Exercise objective —
Please rewrite everything from the line containing "The width and height of the screenshot is (1296, 467)." down to the end of the entries, swapping "Rectangle drawing tool" for "Ellipse drawing tool" and leaving the rest untouched.

Information supplied —
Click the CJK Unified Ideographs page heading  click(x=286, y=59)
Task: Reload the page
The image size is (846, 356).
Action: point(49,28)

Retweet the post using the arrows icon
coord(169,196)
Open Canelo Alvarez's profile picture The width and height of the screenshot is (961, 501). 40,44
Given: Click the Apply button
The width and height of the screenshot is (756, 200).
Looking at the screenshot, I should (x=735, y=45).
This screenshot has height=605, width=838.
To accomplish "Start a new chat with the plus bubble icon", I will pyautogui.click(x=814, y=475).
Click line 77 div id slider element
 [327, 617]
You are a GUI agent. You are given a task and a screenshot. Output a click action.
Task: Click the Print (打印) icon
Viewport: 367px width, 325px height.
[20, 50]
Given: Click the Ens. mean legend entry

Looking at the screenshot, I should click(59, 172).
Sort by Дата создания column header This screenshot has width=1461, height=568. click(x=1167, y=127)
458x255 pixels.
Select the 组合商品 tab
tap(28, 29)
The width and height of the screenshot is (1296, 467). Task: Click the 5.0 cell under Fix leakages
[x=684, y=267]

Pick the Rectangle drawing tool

Response below —
The width and height of the screenshot is (1296, 467). Task: Click the 5.0 cell under Fix leakages
[x=684, y=267]

Pick the Ellipse drawing tool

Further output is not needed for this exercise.